» **What you need to do**: Exclude the pictures and transcribe the rest of the data below exactly.

(Records for the exercise begins)

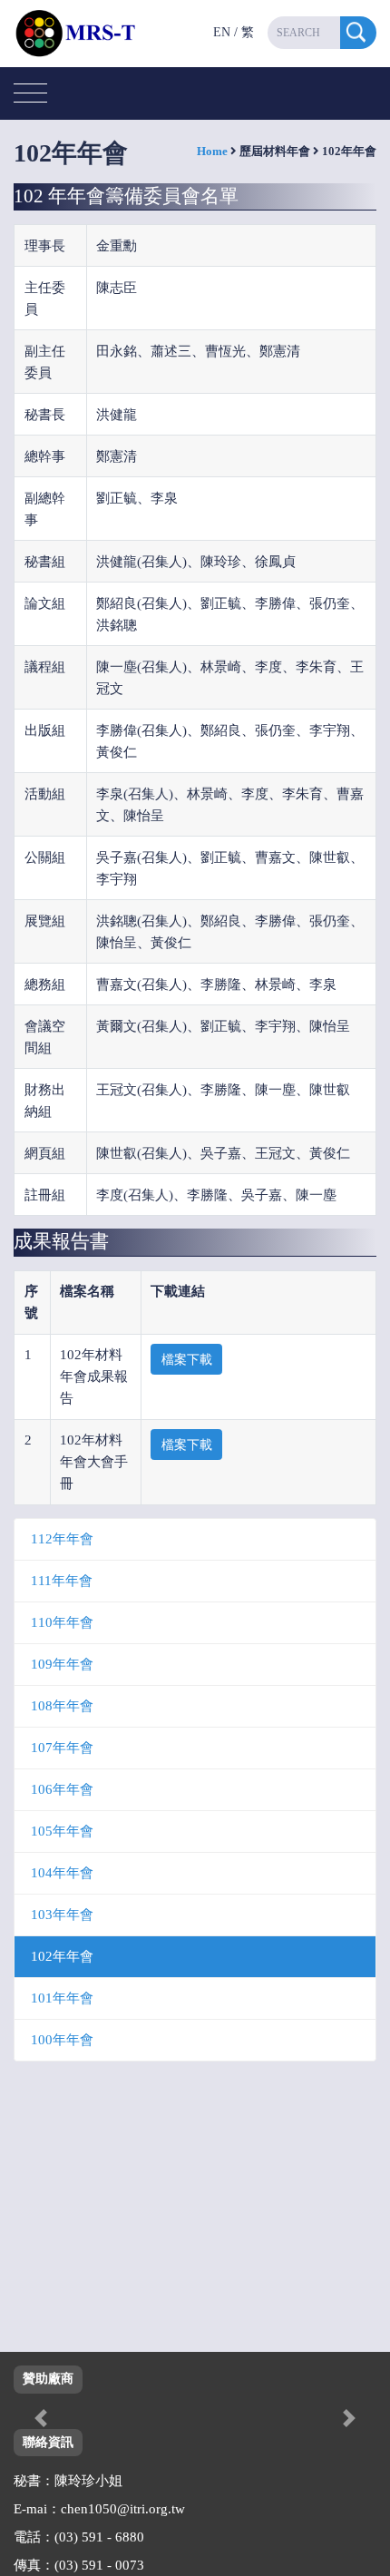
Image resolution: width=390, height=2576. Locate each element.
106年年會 (62, 1789)
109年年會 (62, 1664)
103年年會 (62, 1914)
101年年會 (62, 1998)
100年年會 (62, 2039)
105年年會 (62, 1831)
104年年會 (62, 1873)
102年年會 (62, 1956)
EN (221, 32)
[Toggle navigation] (30, 94)
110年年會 (62, 1622)
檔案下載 (186, 1359)
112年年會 (62, 1539)
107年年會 (62, 1747)
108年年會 (62, 1706)
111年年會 (62, 1580)
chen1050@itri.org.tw (123, 2509)
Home (212, 151)
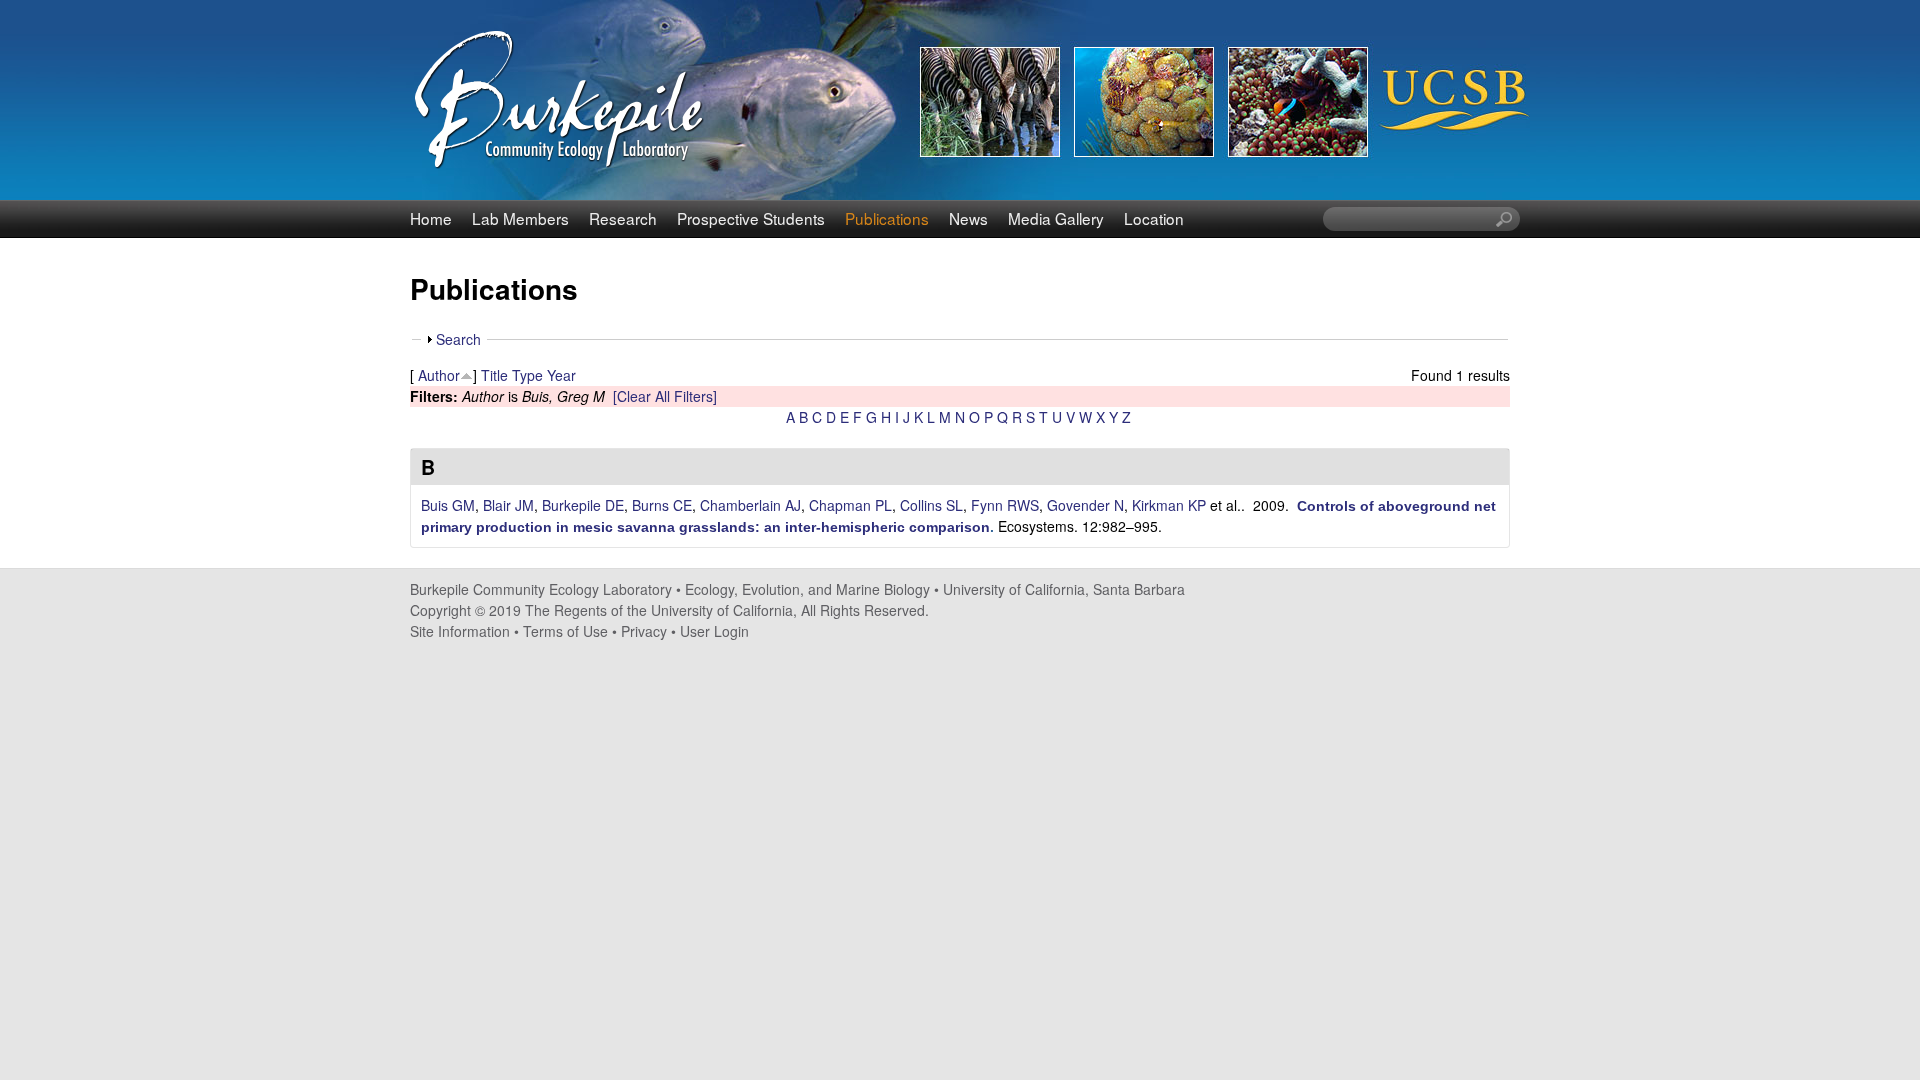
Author (439, 375)
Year (561, 375)
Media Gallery (1056, 218)
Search (458, 339)
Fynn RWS (1005, 505)
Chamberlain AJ (750, 505)
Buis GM (448, 505)
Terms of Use (565, 631)
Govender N (1085, 505)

(Records for the exercise ends)

» **Answer section**:
Image resolution: width=390, height=2576. Locate each element.
106年年會 (62, 1789)
109年年會 (62, 1664)
103年年會 (62, 1914)
101年年會 (62, 1998)
100年年會 (62, 2039)
105年年會 (62, 1831)
104年年會 (62, 1873)
102年年會 (62, 1956)
EN (221, 32)
[Toggle navigation] (30, 94)
110年年會 (62, 1622)
檔案下載 (186, 1359)
112年年會 (62, 1539)
107年年會 (62, 1747)
108年年會 (62, 1706)
111年年會 (62, 1580)
chen1050@itri.org.tw (123, 2509)
Home (212, 151)
Author (439, 375)
Year (561, 375)
Media Gallery (1056, 218)
Search (458, 339)
Fynn RWS (1005, 505)
Chamberlain AJ (750, 505)
Buis GM (448, 505)
Terms of Use (565, 631)
Govender N (1085, 505)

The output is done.